Re: [RFC PATCH 00/17] virtual-bus

From: Avi Kivity <avi@redhat.com>
To: Gregory Haskins <ghaskins@novell.com>
Cc: Patrick Mullaney <pmullaney@novell.com>,
	anthony@codemonkey.ws, andi@firstfloor.org,
	herbert@gondor.apana.org.au,
	Peter Morreale <PMorreale@novell.com>,
	rusty@rustcorp.com.au, agraf@suse.de, kvm@vger.kernel.org,
	linux-kernel@vger.kernel.org, netdev@vger.kernel.org
Subject: Re: [RFC PATCH 00/17] virtual-bus
Date: Fri, 03 Apr 2009 18:37:00 +0300	[thread overview]
Message-ID: <49D62D1C.9030704@redhat.com> (raw)
In-Reply-To: <49D6240B.4080809@novell.com>

Gregory Haskins wrote:
>> I'll rephrase.  What are the substantial benefits that this offers
>> over PCI?
>>     
>
> Simplicity and optimization.  You don't need most of the junk that comes
> with PCI.  Its all overhead and artificial constraints.  You really only
> need things like a handful of hypercall verbs and thats it.
>
>   

Simplicity:

The guest already supports PCI.  It has to, since it was written to the 
PC platform, and since today it is fashionable to run kernels that 
support both bare metal and a hypervisor.  So you can't remove PCI from 
the guest.

The host also already supports PCI.  It has to, since it must supports 
guests which do not support vbus.  We can't remove PCI from the host.

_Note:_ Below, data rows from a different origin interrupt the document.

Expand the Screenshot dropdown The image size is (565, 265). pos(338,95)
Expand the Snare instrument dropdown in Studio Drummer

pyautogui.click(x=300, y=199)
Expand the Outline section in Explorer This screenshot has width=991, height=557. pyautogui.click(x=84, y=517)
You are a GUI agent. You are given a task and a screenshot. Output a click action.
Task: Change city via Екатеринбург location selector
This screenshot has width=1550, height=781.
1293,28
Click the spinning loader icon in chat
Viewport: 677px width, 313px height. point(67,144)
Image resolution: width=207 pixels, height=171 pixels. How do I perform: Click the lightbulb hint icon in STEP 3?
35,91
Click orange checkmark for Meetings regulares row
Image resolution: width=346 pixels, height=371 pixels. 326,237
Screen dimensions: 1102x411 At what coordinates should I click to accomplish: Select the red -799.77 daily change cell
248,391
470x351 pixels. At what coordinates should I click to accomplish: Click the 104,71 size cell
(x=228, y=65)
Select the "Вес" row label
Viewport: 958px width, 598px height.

You don't gain simplicity by adding things.  Sure, lguest is simple 
because it doesn't support PCI.  But Linux will forever support PCI, and 
Qemu will always support PCI.  You aren't simplifying anything by adding 
vbus.

Optimization:

Most of PCI (in our context) deals with configuration.  So removing it 
doesn't optimize anything, unless you're counting hotplugs-per-second or 
something.

>>> Second of all, I want to use vbus for other things that do not speak PCI
>>> natively (like userspace for instance...and if I am gleaning this
>>> correctly, lguest doesnt either).
>>>   
>>>       
>> And virtio supports lguest and s390.  virtio is not PCI specific.
>>     
> I understand that.  We keep getting wrapped around the axle on this
> one.   At some point in the discussion we were talking about supporting
> the existing guest ABI without changing the guest at all.  So while I
> totally understand the virtio can work over various transports, I am
> referring to what would be needed to have existing ABI guests work with
> an in-kernel version.  This may or may not be an actual requirement.
>   

There is be no problem supporting an in-kernel host virtio endpoint with 
the existing guest/host ABI.  Nothing in the ABI assumes the host 
endpoint is in userspace.  Nothing in the implementation requires us to 
move any of the PCI stuff into the kernel.

In fact, we already have in-kernel sources of PCI interrupts, these are 
assigned PCI devices (obviously, these have to use PCI).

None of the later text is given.